Medicare for All

Simon Johnson, of the MIT Sloan School of Management and an “informal” advisor to Progressive-Democratic Party Presidential candidate and Senator Elizabeth Warren’s (D, MA) presidential campaign, thinks her Medicare for All scheme is the cat’s meow.  It would, he claims

cut costs by reducing inefficiency, eliminating predatory pricing (for example, for prescription drugs) and using the purchasing power of a single-payer system. Her plan would also constrain the growth rate of underlying medical costs.

This, of course, is utter nonsense.  While Johnson correctly notes that our present health care burden hangs around the neck of every company in America, and this dead weight gets heavier each year, government intervention only makes things worse, as each of the points he makes, ostensibly in support of his contention, illustrate clearly. Medicare for All schemes—not only Warrens, but all of them—only and severely exacerbate that government intervention and increase the costs heavily.

First, there is the onerous contribution most companies are required to make through employer-sponsored insurance. Every business owner wants employees and their families to have health insurance, but the cost rises inexorably.

Labor market competition and labor unions are the source of this “requirement,” and the government-mandated restrictions on businesses’ ability to band together—unless they’re in a narrowly defined “similar” business—denies them the market power to negotiate effectively.

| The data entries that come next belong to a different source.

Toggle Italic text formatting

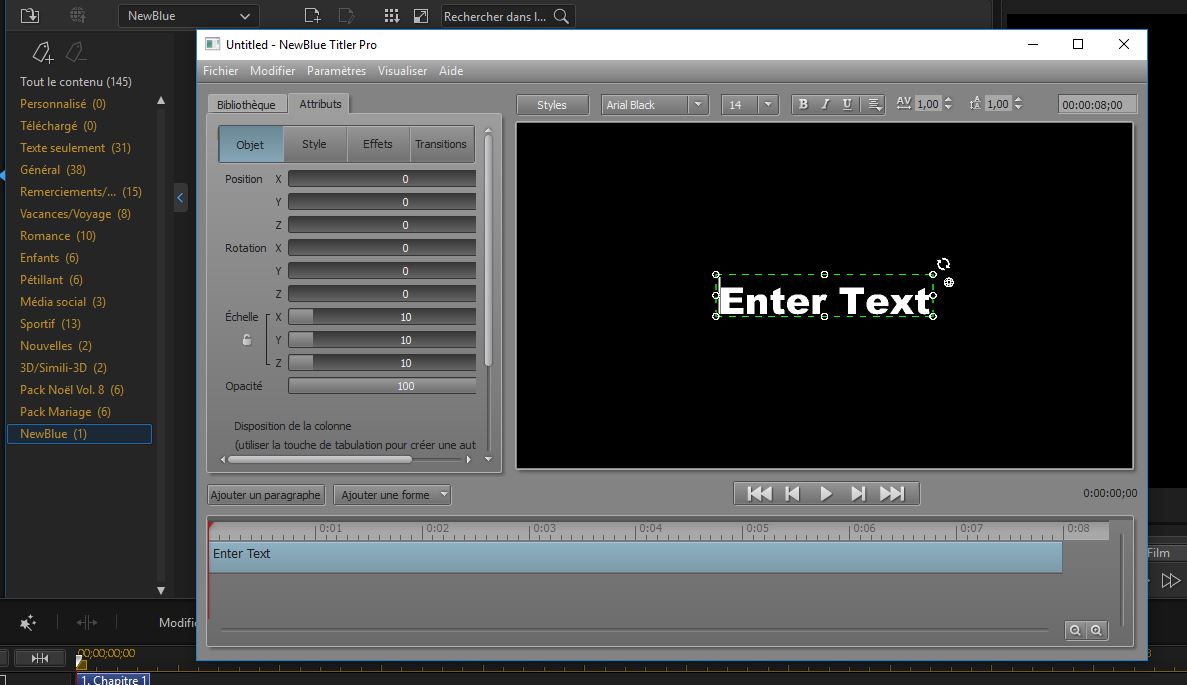pyautogui.click(x=825, y=105)
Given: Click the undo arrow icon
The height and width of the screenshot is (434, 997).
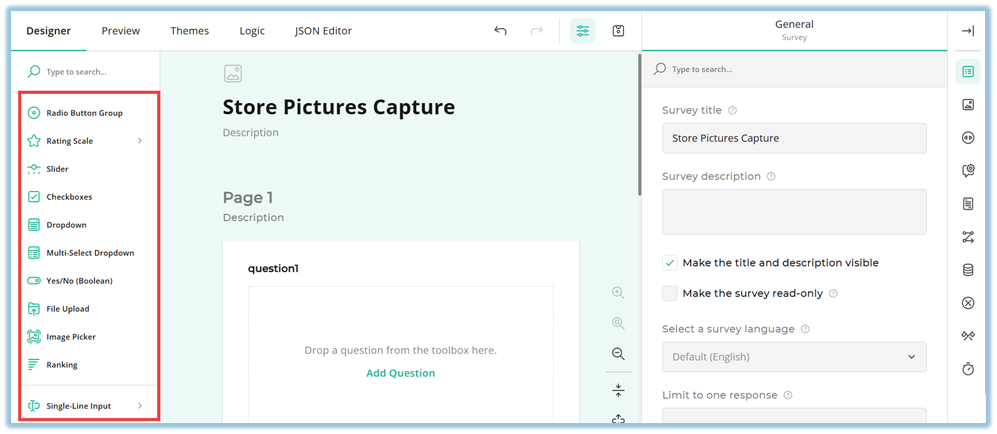Looking at the screenshot, I should (x=501, y=31).
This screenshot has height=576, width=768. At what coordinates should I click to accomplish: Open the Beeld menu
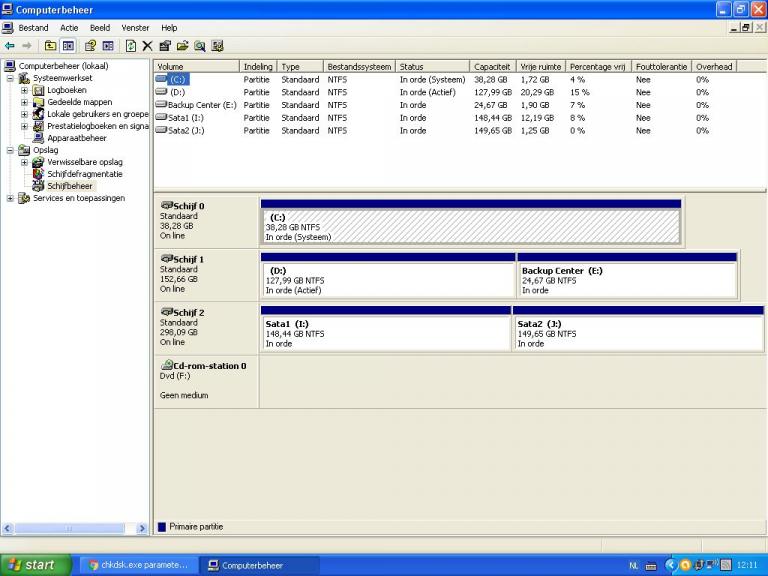tap(100, 28)
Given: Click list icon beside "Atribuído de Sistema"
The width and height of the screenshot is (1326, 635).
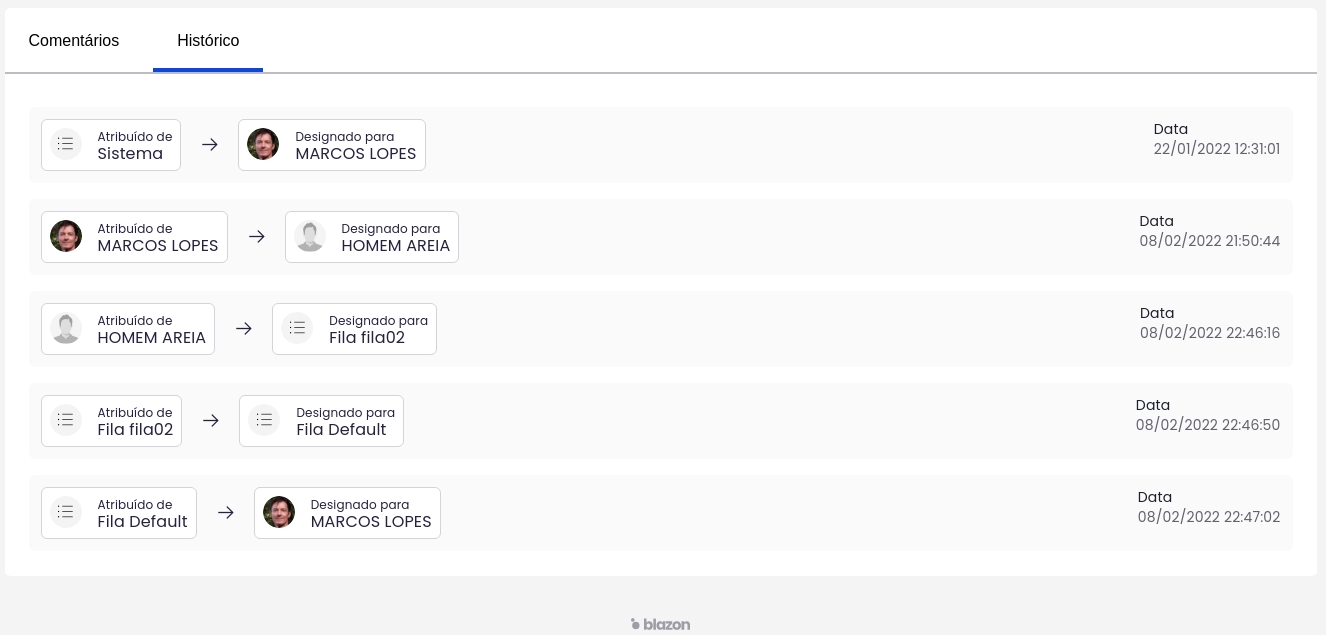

Second, companies cannot by themselves easily constrain health-insurance premiums. They need healthy workers who are not ruined financially when a family member is rushed to the emergency room. In most competitive markets across the US, if an employer cuts back on health benefits (or raises deductibles, copays or out-of-pocket expenses), it raises the burden on employees and increases the risk that the best will leave.

See above regarding labor market competition, union power, and government-mandated limits on businesses’ negotiating power.

Third, the unpredictable nature of health-care costs makes it significantly harder to start and run a company. Every year, entrepreneurs and managers hold their breath while insurance companies decide what to charge them.

Again, see above regarding businesses’ government-mandated limits on negotiating power, now in contrast with the unpredictability of realized health care needs.

Nor is Medicare for all damaging only fiscally: such schemes eliminate choice; in fact, their proponents say that we Americans are too stupid to make our own choices; each of the plans’ proponents would throw the millions of us who have private health coverage, coverage better tailored to our individually determined needs, from one source or another off those plans.

 

Further restricting our choice—our right to decide for ourselves on what we’ll spend our property, our money, is Medicare for All’s requirement that we buy that one-size-fits-all government insurance—even though we judge ourselves healthy enough to not need a coverage plan or to not need Government’s dictated plan, or we just choose to run the risk and spend our money on our own needs and wants.  After all, these Progressive-Democrats Know Better, so by their fiat, we are to be denied.

 

Then Johnson sneers at efforts to switch to competition, but as the political economist should know, the failures here are failures of Republicans and failures of Progressive-Democrat obstructionism. The failures have nothing to do with competition.

Finally, the health care coverage costs—which are apart from health care needs—exist and burgeon by government fiat at the State level as well as the Federal, and the costs inflicted have little to do with health care provision or cost of provision, nor are they related to the likelihood of any particular health care need. Businesses—and we consumers—are not allowed to trade across state lines, and State insurance commissions set the range of premiums health care coverage entities are allowed to charge.

Obamacare made that even more explicit at the Federal level: the coverage plans carried coverages for matters we consumers neither want nor need and at fixed prices that are by design independent of the likelihoods of those mandated coverages. Beyond that, Obamacare forced millions of consumers off our privately held plans that we preferred and forced us to buy from the Federal government’s “market.”

Medicare for All is just an extreme version of Obamacare. In every respect. At trillions of dollars of higher cost.